Im Sport geht das Gänsehaut-Pur-Gefühl um. Deshalb muss der Biathlon-Engel Magdalena Neuner jetzt auch anfangen zu stricken.

Magdalena Neuner strickt. Gänsehaut pur!! Bild: dpa

Wer oder was zum Hoeneß ist Thomas Sabo? Das fragen sich viele, wann immer die Thomas Sabo Ice Tigers in der Deutschen Eishockey Liga antreten. Wo, bitte schön, soll diese Stadt liegen, ist es das ehemalige Karl-Marx-Stadt? Oder die vormalige Thomas-Müntzer-Stadt Stolberg im Harz? Das versunkene Atlantis? Oder liegt Thomas Sabo in der Nachbarschaft von Brose, der bekannten deutschen Universitätsstadt in Oberfranken, die durch ihre Basketballmannschaft Brose Baskets für Furore sorgt?

Bei den Kokurrenten in der Basketballliga, den Artland Dragons, ist die Sache schon einfacher, die kommen aus der niedersächsischen Stadt Quakenbrück, und da war doch jedem klar, dass alles besser ist als das. Vormals hießen die Thomas Sabo Ice Tigers übrigens Sinupret Ice Tigers. Sinupret muss ein Nachbarort sein, der vielleicht verschnupft ist, weil sein Verein weitergezogen ist.

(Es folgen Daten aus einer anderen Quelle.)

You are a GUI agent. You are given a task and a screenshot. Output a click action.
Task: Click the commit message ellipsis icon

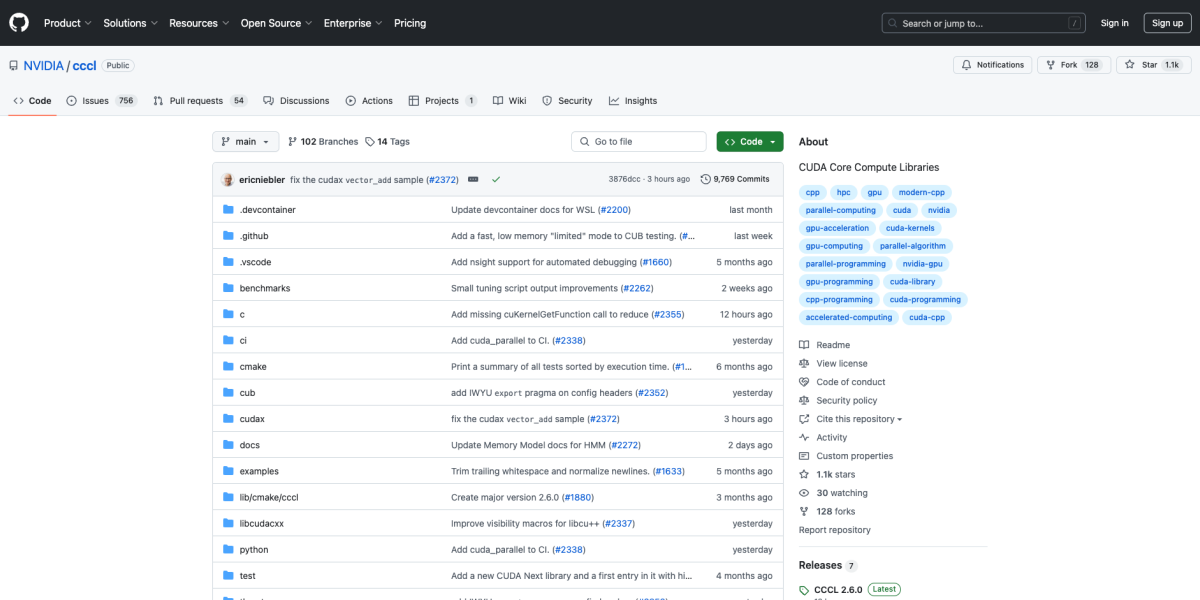tap(473, 179)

In Thomas Sabo gab es letztes Wochenende eins der derzeit vielen unvermeidlichen Sportevents. Die örtlichen „Eis-Tiger“ (ein Oxymoron: So wie „alter Knabe“ oder „schwarzer Schimmel“) haben vor sage und schreibe 50.000 Zuschauern gegen die Berliner Eisbären gespielt. Das ist Europarekord für ein Eishockeyspiel, zumal wenn es kein Pokalfinale ist, sondern ein stinknormales Ligaspiel, Sechster gegen Achter.

Gänsehaut pur!

Es hat geregnet wie aus Fässern und die Eisfläche war in der Mitte eines Fußballstadions, völlig isoliert und etwa 100 Meter von den Fans entfernt, sodass dem alten Kinderbuchklassiker „Der kleine Puck“ eine völlig neue Bedeutung gegeben wurde. In anderen Worten: Keiner sah irgendwas. Dafür waren Mikrofone in die Banden eingelassen, jedes Kratzen auf dem Eis wurde mit 130 Dezibel durch die Lautsprecher gejagt, sodass die ersten Plomben aus den Zähnen der „Zuschauer“ sprangen.

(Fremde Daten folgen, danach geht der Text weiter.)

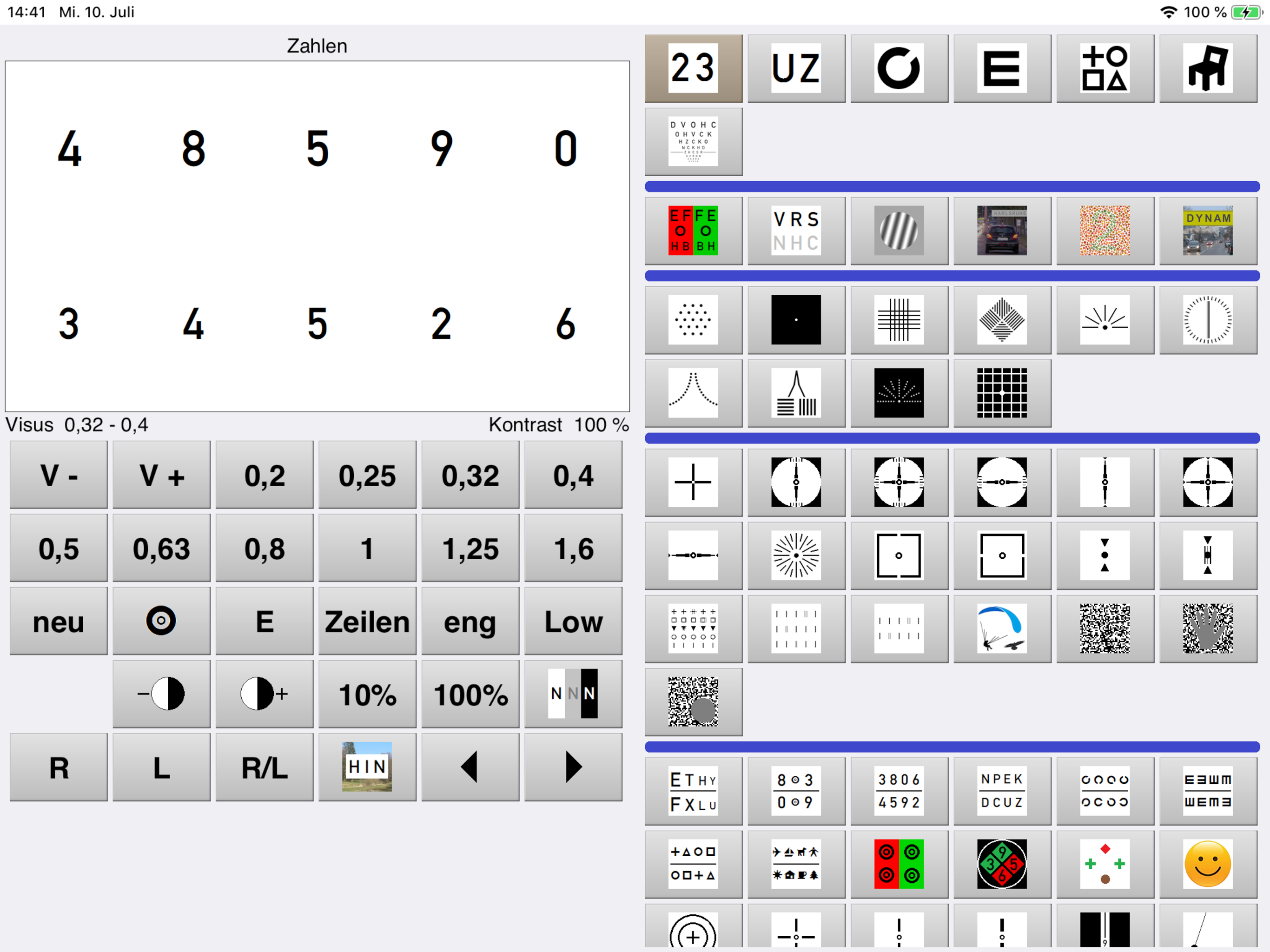Increase visus with V + button
This screenshot has height=952, width=1270.
tap(161, 476)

Trotzdem sagten alle Beteiligten, sie hätten „Gänsehaut pur“ verspürt. Hallo?! Wieso fanden das alle Besucher und Berichterstatter so genial? Gab man ihnen LSD oder EUR, dass sie so was sagen? Alle wissen doch genau, sie haben gefroren, nichts gesehen, es ging um nichts, sie sind pitschnass geworden, ständig kreiste der Red-Bull-Helikopter über dem Stadion und 17 Kamerateams von Servus TV (dem übertragenden Red-Bull-Fernsehsender) versperrten die „Sicht“-Achse. Antwort: Es war so schön, weil es so groß war.

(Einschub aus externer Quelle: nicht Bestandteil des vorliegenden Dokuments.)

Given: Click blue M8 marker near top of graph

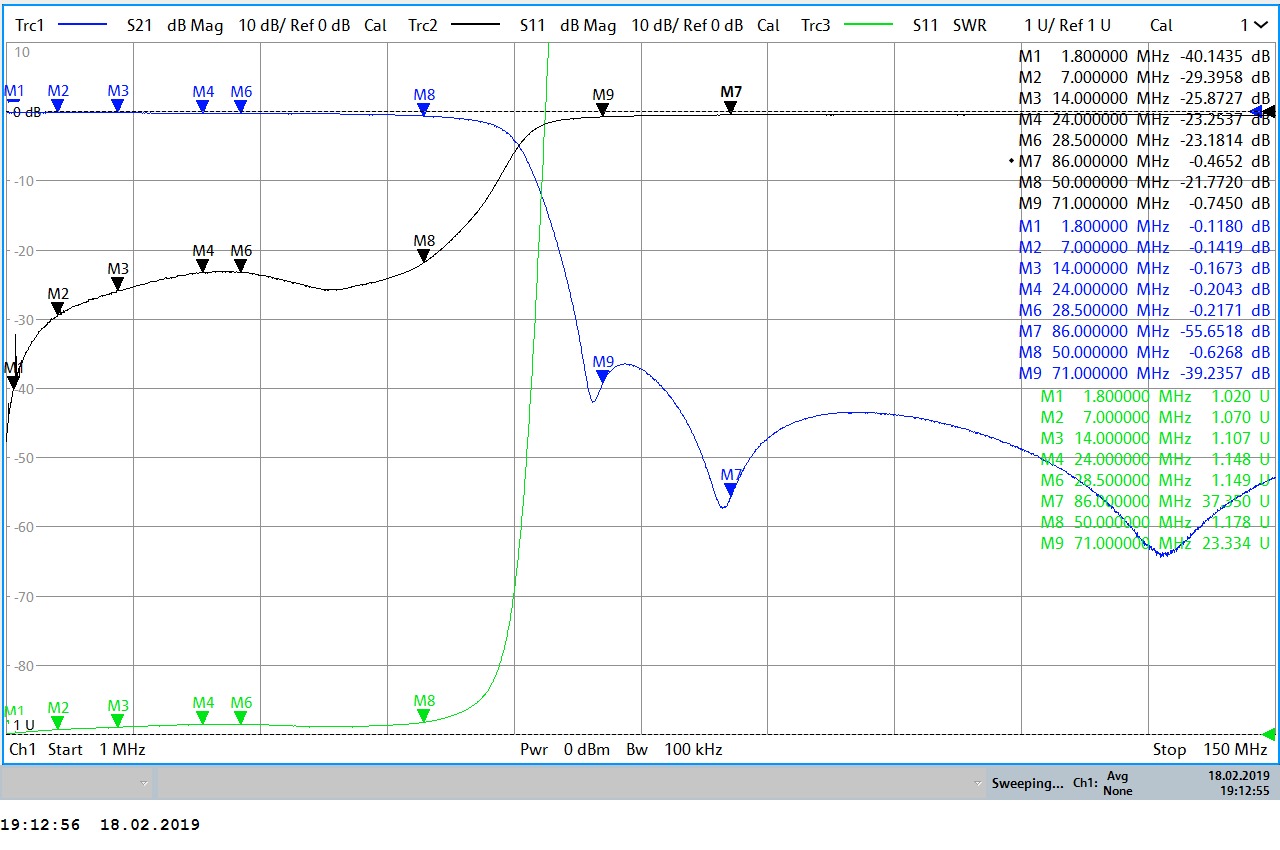Looking at the screenshot, I should [x=424, y=109].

Ein paar Tage vorher, auf „Schalke“ (Thomas Sabo für: Gelsenkirchen), das gleiche Phänomen: Da kamen 50.000 Zuschauer (dieselben wie im Frankenstadion?!) zu einem Biathlon-Event. Zum Abschied der Erdinger-Weißbier-Maus Magdalena Neuner, die mit einem Kran aus dem Dunkeln abgeseilt wurde, quasi Engelserscheinung.

Anschließend ballerte sie wieder mal die Scheiben um und fuhr in einem bedeutungslosen „Wettkampf“ gegen Exkolleginnen auf den zweiten Platz und auf der letzten Runde rang der Reporter mit den Tränen und anschließend sagte Magdalena ins Mikro, sie habe – und jetzt alle: GÄNSEHAUT PUR“ verspürt. Ja, dann zieh dir halt was Vernünftiges an, wenn’s dich friert, Madl!

Magdalena strickt jetzt

Deswegen widmet sich Magdalena Neuner nun ihrer neuen Tätigkeit: Stricken. Unter Magdalena-strickt.de (kein Witz!) zeigt uns die 25-jährige Frührentnerin jetzt, wie man „mit 32 Maschen eine coole Beanie-Mütze“ strickt oder eine „trendige Filztasche“ herstellt. Bizarr!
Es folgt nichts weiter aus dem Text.